Think of this process as a medical exam for your business. Before the doctor makes a diagnosis on a patient and prescribes therapy or medication, the physician will conduct a thorough medical exam to determine the critical measures (pulse, temperature, blood pressure), interview the patient to review symptoms, and identify location of aches and pains. In a similar manner, managers must do a complete assessment of physical and information flows within their supply chain, to determine the current “As Is” state of the system. Before determining the systems requirements to “fix” the malfunctioning supply chain flows, a complete assessment of business processes is required to determine where problems lie (symptoms), as well as to establish the status of critical supply chain metrics (inventory levels, cycle times, customer complaints, quality rejects). This is often done by literally “stapling” oneself to a customer order, and interviewing all of the participants involved along the way through the system!

In almost every project of this type the Supply Chain Resource Consortium (https://scm.ncsu.edu/) has worked on with partner companies, the analysis has identified significant opportunities for improved communication between downstream customers, internal business functions, and upstream suppliers. In most cases, this lack of communication can be traced back to a root cause: a lack of alignment between business requirements, supplier and customer contacts, and information systems. Before embarking on an expensive supply chain system implementation, managers need to clearly delineate how the system will help close these gaps. In assigning costs to the impact of poor communication, managers can establish a clear business case that illustrates how systems can improve supply chain performance. Just like a physician who treats a patient, the diagnosis must be justified based on hard data (metrics) as well as qualitative symptoms, with a diagnosis and treatment prescribed to address the hypothesized ailment. Specifically, managers must establish how new information systems can result in reduced inventory, improved product development cycle times, reduced material costs, reduced transaction costs, and improved customer satisfaction. One manager at Bechtel, a private engineering and construction firm, noted that “A senior executive at a supply chain meeting stood up to share his solution to a problem we were experiencing. When he was unable to provide data to back up his solution, he was asked to come back when he had some to share with the group!” By translating supply chain solutions for reducing inventory, improving cycle times, etc. into financial terms such as economic value-added, IT managers stand a much greater chance of convincing senior management to invest in their proposed system.
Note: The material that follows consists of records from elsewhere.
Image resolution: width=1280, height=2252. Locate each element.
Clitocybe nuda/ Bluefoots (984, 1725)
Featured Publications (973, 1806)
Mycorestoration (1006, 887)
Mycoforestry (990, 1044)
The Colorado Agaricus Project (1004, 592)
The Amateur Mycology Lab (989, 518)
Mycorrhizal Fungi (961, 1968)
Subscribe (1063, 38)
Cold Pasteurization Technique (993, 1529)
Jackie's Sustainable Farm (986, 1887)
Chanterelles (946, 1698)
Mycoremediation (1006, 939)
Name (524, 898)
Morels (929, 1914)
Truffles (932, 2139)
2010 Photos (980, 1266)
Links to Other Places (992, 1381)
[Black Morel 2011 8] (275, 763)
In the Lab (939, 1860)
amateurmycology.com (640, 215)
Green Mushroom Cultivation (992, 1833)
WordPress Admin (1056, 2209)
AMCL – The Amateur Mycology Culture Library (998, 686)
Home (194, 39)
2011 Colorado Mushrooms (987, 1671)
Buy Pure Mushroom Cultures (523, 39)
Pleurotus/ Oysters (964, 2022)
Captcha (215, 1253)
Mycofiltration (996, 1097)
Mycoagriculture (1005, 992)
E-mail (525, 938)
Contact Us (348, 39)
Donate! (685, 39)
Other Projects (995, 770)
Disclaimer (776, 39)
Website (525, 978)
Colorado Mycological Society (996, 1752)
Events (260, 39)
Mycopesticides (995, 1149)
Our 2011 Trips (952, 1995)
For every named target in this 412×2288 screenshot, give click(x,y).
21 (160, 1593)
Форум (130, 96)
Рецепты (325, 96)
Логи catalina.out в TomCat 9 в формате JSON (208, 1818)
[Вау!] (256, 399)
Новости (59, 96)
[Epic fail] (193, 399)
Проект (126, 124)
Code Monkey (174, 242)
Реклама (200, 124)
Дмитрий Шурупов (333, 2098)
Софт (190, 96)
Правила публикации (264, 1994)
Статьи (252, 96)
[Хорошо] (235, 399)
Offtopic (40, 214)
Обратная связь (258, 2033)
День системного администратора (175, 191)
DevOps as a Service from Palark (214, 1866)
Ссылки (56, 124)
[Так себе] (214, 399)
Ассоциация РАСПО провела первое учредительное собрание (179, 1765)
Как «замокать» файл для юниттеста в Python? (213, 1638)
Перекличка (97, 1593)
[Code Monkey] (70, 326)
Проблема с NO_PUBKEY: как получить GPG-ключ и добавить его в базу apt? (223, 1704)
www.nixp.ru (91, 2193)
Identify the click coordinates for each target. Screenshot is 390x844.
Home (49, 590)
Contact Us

One of the biggest opportunities for creating improved financial performance is by reducing the amount of inventory in a supply chain. If you were to look at the financial statements of an average organization, how much would you guess the company spends on goods and services? In manufacturing, the figure is astonishingly high: the average manufacturer spends approximately 56 cents out of every dollar of revenues involves managing purchased goods and services – often in the form of inventory located in warehouses, in-transit, or even on location with customers. For some industries, such as retailing or wholesaling, this figure can be even higher. In high-tech industries, inventory obsolescence is a major problem. One IBM manager noted that “our inventory is worth its weight in gold – since its value depletes at an average rate of 3-5% per month”. Add up the numbers: 36 – 60% annually, not including other material handling and holding costs!

In a tight economy, senior executives are desperately looking for opportunities to reduce operating expenses. With 50 to 60 percent of the cost goods sold consumed by materials and services, it is no wonder that supply chain management has suddenly become en vogue.